Thought for the day

Thought for the day…I am sat here actually having an anxiety attack. First one in years..and I mean years. My chest is tight, my stomach hurts, I feel like an elephant is sat on my chest. I am almost 50 years old and I feel like I did when I was 14. You see, I have had powerful people (at least people who assume power over me) make decisions that could hurt myself and my kids. They have taken any sense of control out of my hands and left me wondering what my future holds. I get it, I am not 14 and it is likely not as bad as my imagination thinks it is. I get it, I am older and wiser and should be able to think, to use my thinking brain to calm myself down. I get it, there are people out there to help me and I am not actually alone. With all of that my chest still hurts and my tears still come. People I trusted are confusing me. People I trusted are not hearing my words and that feels so scary to me.

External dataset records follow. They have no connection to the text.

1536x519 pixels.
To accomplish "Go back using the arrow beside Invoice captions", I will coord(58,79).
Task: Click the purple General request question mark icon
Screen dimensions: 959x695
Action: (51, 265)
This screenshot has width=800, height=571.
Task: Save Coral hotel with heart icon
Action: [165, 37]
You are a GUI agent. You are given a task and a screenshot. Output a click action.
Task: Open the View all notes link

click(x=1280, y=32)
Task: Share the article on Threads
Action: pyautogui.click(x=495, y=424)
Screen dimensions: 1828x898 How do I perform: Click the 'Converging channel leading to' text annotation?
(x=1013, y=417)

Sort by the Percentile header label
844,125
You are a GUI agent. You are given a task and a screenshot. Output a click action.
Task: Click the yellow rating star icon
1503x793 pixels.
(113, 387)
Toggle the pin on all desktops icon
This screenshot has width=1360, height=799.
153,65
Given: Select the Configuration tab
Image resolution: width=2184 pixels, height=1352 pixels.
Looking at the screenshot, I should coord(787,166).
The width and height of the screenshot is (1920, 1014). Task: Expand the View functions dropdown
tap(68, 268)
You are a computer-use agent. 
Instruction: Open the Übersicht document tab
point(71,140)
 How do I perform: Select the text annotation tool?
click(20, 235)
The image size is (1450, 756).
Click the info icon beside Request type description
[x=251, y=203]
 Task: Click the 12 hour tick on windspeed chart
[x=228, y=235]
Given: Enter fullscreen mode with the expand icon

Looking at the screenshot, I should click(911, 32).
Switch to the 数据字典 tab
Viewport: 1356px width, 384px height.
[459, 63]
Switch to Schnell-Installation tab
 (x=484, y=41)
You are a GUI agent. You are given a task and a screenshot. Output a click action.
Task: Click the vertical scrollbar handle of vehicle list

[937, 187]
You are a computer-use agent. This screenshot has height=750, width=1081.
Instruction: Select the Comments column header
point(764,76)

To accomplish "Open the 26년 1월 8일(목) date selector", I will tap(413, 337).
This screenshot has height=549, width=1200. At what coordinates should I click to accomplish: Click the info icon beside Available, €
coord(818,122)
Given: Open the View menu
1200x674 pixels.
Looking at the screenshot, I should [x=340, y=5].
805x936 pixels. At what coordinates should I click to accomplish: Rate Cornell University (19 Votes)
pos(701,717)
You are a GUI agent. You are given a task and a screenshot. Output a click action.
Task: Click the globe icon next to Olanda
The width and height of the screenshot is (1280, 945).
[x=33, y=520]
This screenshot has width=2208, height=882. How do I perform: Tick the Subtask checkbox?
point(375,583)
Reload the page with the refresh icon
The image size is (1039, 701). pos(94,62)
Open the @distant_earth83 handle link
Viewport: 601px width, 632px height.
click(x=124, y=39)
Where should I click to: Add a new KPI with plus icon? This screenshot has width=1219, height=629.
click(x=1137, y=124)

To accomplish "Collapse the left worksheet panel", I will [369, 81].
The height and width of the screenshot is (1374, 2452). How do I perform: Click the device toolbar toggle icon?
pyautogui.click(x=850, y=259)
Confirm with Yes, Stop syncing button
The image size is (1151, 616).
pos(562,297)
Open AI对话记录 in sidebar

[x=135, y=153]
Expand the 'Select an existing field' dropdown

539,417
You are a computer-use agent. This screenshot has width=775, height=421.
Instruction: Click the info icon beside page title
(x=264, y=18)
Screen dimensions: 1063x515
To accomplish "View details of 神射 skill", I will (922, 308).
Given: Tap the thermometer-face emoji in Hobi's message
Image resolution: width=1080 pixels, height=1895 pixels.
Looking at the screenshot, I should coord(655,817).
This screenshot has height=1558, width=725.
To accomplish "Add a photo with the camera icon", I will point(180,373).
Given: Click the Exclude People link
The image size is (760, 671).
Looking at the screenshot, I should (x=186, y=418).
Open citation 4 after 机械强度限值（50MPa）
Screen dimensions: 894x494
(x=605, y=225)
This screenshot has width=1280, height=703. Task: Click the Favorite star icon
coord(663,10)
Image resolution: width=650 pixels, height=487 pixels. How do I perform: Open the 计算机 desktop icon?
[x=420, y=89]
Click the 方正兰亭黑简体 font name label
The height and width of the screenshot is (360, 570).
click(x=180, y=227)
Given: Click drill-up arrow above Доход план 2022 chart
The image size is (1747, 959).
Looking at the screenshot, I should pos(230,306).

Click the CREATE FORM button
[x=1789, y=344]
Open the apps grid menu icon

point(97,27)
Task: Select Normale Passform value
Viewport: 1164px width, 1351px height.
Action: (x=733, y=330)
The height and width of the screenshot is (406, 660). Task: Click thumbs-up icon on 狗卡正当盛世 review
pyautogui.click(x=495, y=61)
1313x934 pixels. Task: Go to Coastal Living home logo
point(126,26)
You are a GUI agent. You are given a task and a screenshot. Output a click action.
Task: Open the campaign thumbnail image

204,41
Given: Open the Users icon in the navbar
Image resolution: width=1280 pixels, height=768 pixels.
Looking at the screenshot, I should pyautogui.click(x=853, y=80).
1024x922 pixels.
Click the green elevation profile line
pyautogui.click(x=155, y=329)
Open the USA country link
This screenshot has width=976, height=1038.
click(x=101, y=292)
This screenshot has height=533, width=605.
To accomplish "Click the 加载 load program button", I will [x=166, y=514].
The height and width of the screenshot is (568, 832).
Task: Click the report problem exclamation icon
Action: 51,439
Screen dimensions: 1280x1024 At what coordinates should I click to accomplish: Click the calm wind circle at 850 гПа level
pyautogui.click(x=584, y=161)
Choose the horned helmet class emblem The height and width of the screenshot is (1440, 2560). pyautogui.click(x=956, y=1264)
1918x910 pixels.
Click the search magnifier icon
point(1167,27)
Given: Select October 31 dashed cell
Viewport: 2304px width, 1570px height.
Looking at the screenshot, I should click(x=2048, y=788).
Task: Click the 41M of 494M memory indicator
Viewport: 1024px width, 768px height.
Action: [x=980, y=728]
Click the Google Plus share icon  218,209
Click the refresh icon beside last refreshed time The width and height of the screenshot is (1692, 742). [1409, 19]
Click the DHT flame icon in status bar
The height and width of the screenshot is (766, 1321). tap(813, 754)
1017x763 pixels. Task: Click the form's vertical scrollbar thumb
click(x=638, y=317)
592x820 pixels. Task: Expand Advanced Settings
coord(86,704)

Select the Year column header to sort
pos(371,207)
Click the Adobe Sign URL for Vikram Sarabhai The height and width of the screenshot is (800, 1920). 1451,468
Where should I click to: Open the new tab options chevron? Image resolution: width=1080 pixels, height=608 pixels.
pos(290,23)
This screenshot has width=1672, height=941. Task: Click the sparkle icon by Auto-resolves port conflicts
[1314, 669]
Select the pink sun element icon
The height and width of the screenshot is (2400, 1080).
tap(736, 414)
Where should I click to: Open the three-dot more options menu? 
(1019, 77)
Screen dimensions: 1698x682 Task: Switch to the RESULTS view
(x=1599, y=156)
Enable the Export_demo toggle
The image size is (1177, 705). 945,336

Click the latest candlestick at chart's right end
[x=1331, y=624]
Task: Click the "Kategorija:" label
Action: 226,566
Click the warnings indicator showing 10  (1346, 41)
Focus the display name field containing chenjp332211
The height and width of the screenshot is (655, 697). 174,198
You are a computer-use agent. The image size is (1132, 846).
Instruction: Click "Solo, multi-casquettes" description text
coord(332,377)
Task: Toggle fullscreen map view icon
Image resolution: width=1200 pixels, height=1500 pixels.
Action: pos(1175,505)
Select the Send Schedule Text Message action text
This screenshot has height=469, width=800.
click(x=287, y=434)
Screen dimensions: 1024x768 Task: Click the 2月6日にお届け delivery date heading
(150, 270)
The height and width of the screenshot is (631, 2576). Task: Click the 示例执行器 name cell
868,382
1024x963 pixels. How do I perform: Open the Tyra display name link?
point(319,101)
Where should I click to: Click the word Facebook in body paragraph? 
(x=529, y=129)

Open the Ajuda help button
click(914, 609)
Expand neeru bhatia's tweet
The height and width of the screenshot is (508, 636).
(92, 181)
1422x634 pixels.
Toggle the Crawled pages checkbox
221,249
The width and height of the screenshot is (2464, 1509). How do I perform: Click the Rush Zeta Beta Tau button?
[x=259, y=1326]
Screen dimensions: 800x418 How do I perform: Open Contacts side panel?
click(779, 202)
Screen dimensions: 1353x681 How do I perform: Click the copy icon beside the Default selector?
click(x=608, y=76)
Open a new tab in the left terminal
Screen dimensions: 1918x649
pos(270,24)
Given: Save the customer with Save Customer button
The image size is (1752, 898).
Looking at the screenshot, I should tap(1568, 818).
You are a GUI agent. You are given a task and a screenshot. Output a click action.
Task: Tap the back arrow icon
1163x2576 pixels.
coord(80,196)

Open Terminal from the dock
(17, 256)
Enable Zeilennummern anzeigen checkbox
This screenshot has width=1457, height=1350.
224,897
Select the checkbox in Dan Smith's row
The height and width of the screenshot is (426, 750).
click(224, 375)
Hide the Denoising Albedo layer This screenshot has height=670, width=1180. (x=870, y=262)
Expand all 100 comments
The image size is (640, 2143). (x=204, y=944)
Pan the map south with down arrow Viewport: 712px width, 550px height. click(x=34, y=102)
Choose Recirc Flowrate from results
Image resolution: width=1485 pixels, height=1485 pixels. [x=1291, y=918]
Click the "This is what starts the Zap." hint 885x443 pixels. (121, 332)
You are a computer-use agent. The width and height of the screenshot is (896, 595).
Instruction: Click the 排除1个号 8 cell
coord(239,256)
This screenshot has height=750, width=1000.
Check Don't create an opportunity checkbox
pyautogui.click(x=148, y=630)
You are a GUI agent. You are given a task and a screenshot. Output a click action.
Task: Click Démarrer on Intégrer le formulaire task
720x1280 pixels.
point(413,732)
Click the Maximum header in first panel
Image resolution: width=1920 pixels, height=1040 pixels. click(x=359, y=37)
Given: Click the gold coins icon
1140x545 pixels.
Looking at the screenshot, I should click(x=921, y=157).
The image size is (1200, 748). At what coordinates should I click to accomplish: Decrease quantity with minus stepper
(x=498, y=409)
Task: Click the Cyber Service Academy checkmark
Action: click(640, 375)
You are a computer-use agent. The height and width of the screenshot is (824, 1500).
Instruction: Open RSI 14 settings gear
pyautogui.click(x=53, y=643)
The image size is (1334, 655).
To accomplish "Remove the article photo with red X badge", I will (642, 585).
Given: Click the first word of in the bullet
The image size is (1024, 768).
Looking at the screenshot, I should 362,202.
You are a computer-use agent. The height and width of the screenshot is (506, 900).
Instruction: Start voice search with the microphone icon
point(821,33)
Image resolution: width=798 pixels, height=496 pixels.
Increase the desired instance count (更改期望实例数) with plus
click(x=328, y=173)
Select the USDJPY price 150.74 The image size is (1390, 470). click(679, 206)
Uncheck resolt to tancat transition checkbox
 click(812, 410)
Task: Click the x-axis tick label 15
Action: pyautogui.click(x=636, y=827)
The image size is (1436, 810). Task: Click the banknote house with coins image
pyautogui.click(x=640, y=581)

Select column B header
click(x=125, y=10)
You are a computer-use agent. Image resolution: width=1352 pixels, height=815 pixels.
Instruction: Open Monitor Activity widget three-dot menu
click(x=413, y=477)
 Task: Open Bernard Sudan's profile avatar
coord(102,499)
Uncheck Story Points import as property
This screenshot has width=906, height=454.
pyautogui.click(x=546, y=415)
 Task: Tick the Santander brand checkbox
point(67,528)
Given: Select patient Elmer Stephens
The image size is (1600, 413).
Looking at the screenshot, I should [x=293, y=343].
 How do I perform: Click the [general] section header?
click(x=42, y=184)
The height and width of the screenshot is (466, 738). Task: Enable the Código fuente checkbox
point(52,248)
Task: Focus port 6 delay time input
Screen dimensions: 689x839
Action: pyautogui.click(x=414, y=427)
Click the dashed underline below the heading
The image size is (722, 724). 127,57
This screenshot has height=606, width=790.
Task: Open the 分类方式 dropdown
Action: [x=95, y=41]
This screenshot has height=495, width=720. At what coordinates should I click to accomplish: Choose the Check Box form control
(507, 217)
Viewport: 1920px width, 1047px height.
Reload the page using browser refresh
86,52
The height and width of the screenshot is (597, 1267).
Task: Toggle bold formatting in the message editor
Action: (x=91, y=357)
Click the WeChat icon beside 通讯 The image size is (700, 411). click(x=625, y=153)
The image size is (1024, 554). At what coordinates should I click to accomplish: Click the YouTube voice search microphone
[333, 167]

I know it isn’t the same and I know that the outcome will likely not be as traumatic as it was when I was 14, but my body says that it is. My body says that there is something to be afraid of and those people are no longer to be trusted. Why am I telling you this. Right now in this moment I understand my son’s fear. Those times that he is pulled into his past and can’t get away from it. As much as I don’t want to understand, I do. I carry my fear with me in my body. It is still here for my instinct to pull up and to bring back all of those long held fears of rejection and hurt. I will type and feel better. I will go to my hubby and cry on his shoulder. I will take a bath, drink a glass of wine, and go to sleep…eventually getting to a place where I feel myself again. I will do this because I can, but my son can’t…at least not yet and not without me. When your children are crying, afraid and their fear turns into anger, please know that it is as real to them as any physical pain, as anything that happened in the past. I am better now for typing about it, my thinking brain is engaged…Therapeutic parenting will do this for your child, it is important so don’t give up…and know that the fear they are feeling is real. PACE is a lifesaver and one day they may be able to stop an anxiety attack by just accepting the feeling and talking about it…just like it has now worked for me. Don’t give up people…it works.